Tom Anderson <twic@urchin.earth.li>

Newsgroups:

comp.lang.java.programmer

Date:

Tue, 18 May 2010 22:17:27 +0100

Message-ID:

<alpine.DEB.1.10.1005182204370.27344@urchin.earth.li>

On Tue, 18 May 2010, Daniel Pitts wrote:

On 5/16/2010 6:36 AM, FrenKy wrote:

can someone please suggest thread safe DOM implementation with support
for Xpath for reading XML files?

Or if someone has a good source for hints how to make some dom
implementation thread safe...

Thanks in advance!

XPath itself isn't multithread safe.

XPath is a language - threadsafety is not a property it can have or lack.
I presume what you mean is that the XPath implementation is not threadsafe
- but since we don't know what the implementation in use here is, that's
an interesting statement. I imagine you mean one or more of (a) the XPath
implementation is not required to be threadsafe, so one shouldn't build
software that requires it to be, (b) you (Daniel) know or strongly suspect
which implementation is in use, and know it isn't thread safe, (c) there
are no XPath implementations which are threadsafe, or (d) it is impossible
for there to be an XPath implementation which is threadsafe. Could you
elaborate?

If you don't have any concrete information about the threadsafety of your
XPath implementation, it might be worth doing some basic stuff to ward off
threading bugs. Make sure that there are memory barriers between the last
write to the DOM tree by any thread and the reads that all the worker
threads are doing. One way to do this would be for the workers to queue up
by calling await() on a CountDownLatch set up with a count of 1, which the
parser thread then releases by calling countDown() on the latch. If you do
that and still get problems, then you know that the XPath implementation
is mutating the heap even when doing read-only operations, at which point
it's probably safe to conclude that XPath isn't going to cut it for you.

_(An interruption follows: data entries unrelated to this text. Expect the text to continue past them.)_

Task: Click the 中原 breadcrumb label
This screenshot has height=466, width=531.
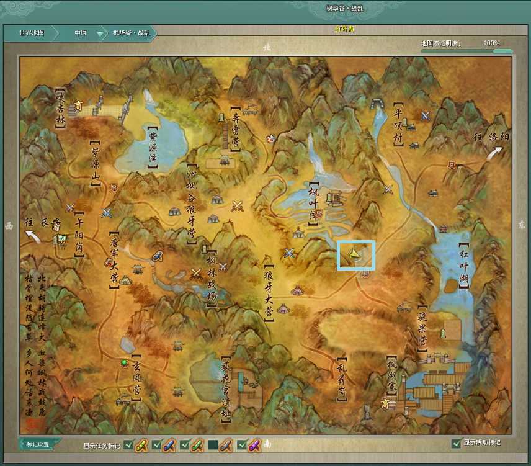Action: pos(81,33)

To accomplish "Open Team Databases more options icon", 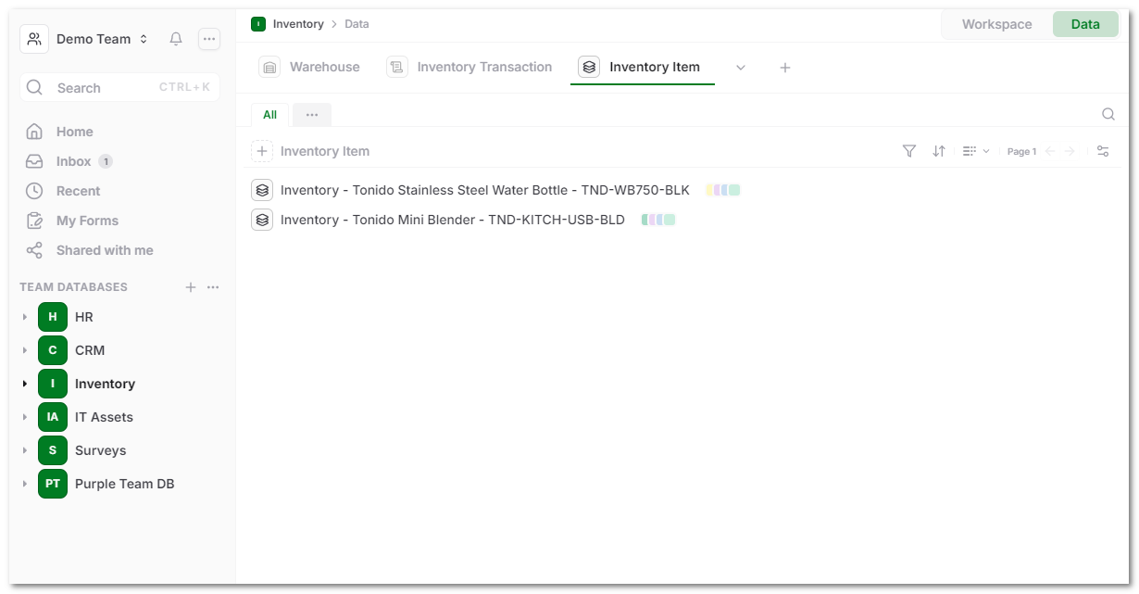I will pyautogui.click(x=213, y=287).
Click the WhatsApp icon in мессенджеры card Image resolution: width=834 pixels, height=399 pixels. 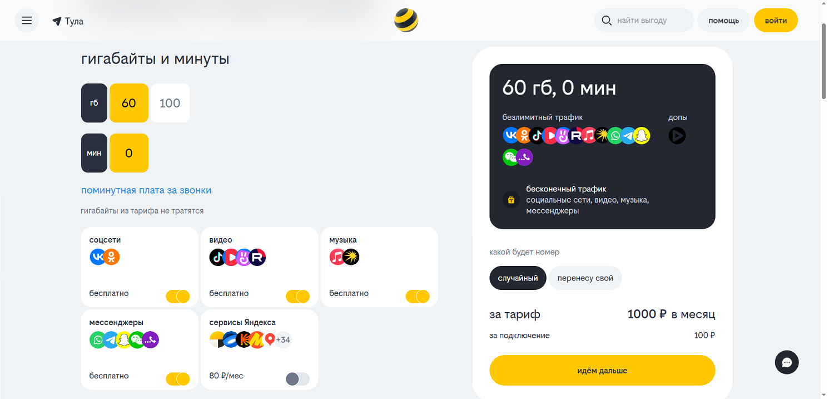coord(97,339)
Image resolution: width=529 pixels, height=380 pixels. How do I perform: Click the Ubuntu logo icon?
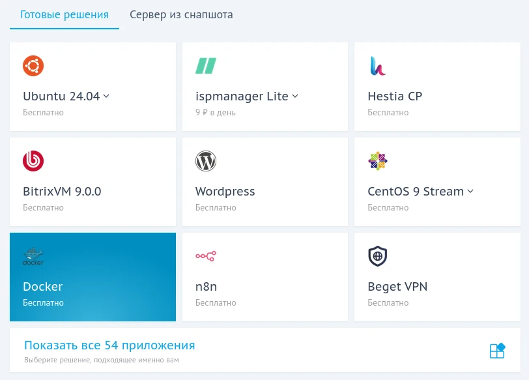tap(33, 66)
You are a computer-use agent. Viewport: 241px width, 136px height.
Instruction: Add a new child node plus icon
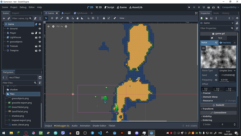coord(4,19)
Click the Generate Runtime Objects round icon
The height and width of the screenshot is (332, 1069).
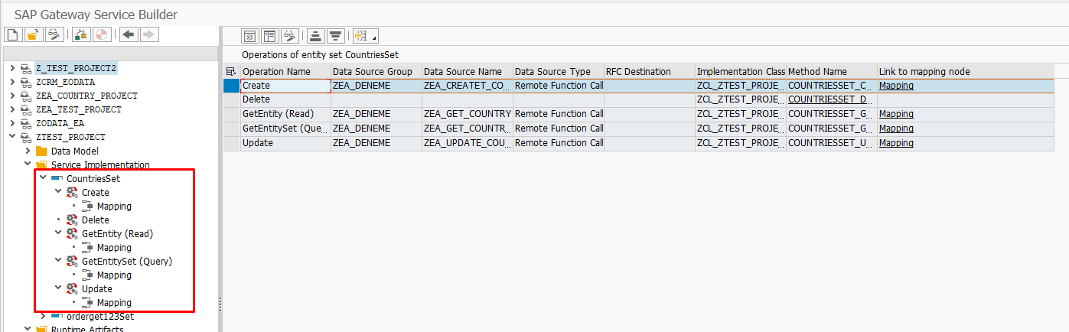[101, 34]
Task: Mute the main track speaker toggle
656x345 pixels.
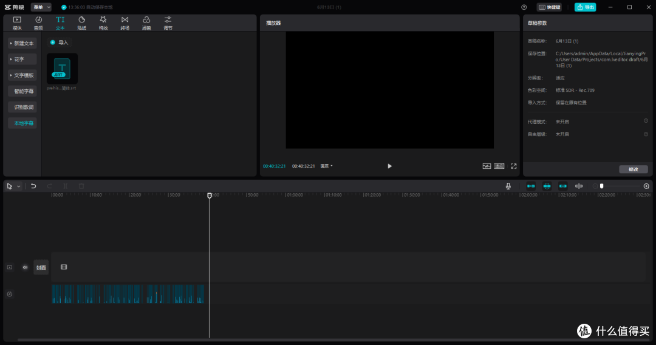Action: pos(25,267)
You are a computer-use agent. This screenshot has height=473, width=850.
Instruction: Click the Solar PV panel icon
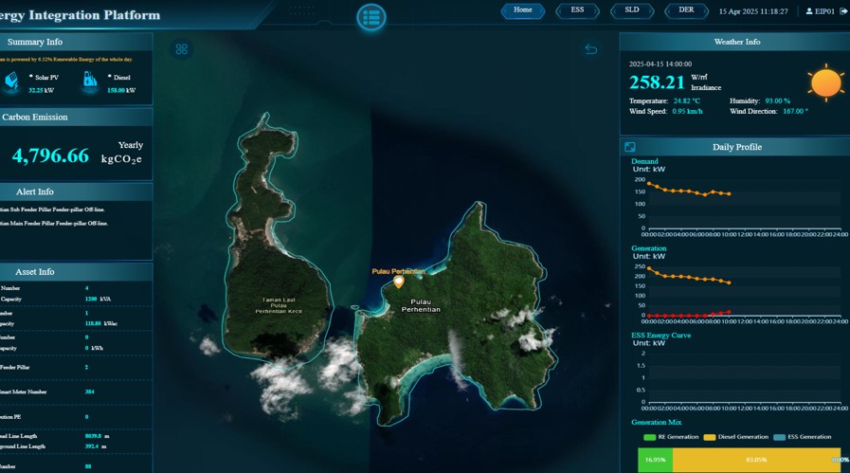[x=13, y=82]
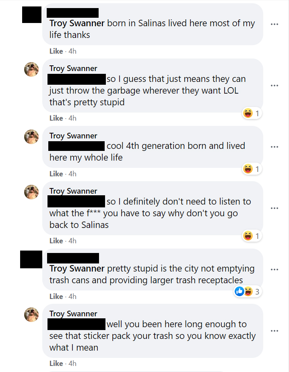Open Troy Swanner author name on "4th generation" comment
Viewport: 289px width, 372px height.
(73, 136)

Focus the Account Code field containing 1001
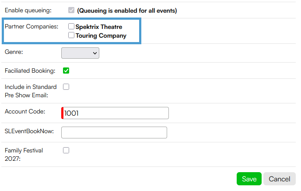click(115, 113)
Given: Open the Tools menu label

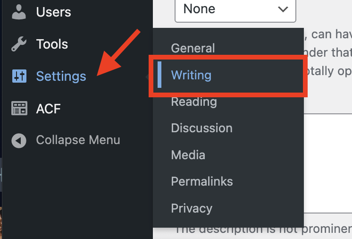Looking at the screenshot, I should (x=52, y=44).
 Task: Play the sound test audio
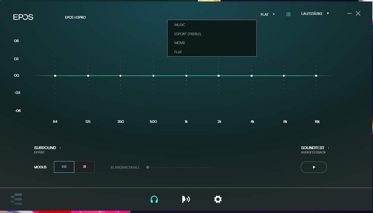[x=314, y=167]
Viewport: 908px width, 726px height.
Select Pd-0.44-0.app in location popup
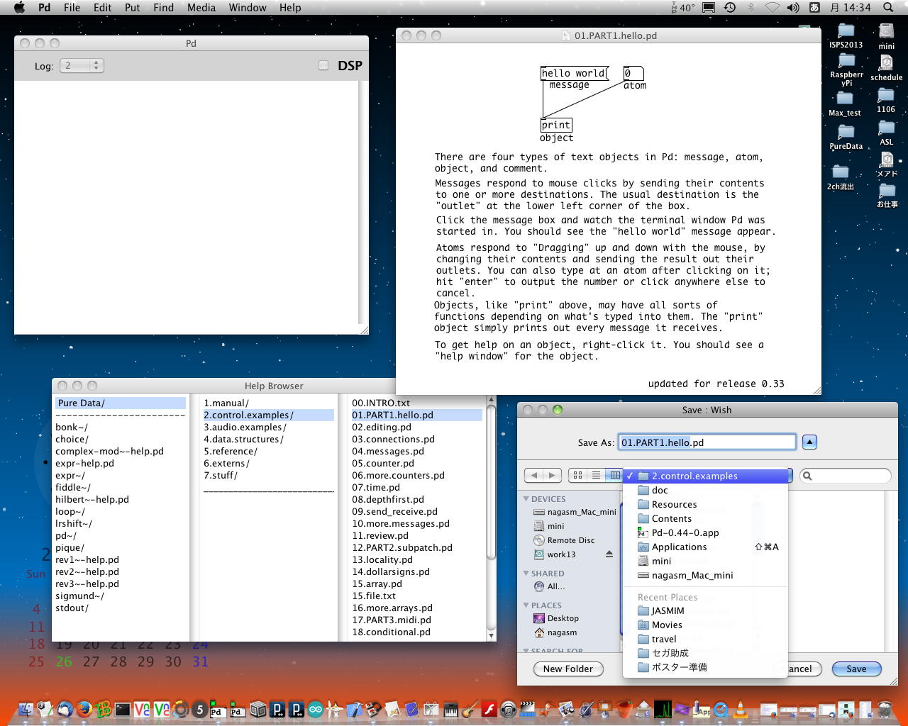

Are you sure you need multithreading for your use-case? If you have
something that is that performance intensive, perhaps a different
approach is called for

Presumably, if he's throwing >100 CPUs at it, it's because doing it
singlethreaded would take too long.

But ...

(StAX/SAX based parsing of the XML file, Building
a domain object graph instead of a DOM, etc...)

This sounds like a good idea to me. A problem big enough to need >100 CPUs
working on it is big enough to be worth expressing in an efficient form -
i believe DOM implementations are generally deeply inefficient internally.
Lots of linked lists and other pessimicity. Your own model could be more
efficient, and also threadsafe (which after all is not hard to achieve for
read-only data).

tom

--
I KNOW WAHT IM TALKING ABOUT SO LISTAN UP AND LISTEN GOOD BECUASE ITS
TIEM TO DROP SOME SCIENTISTS ON YUO!!! -- Jeff K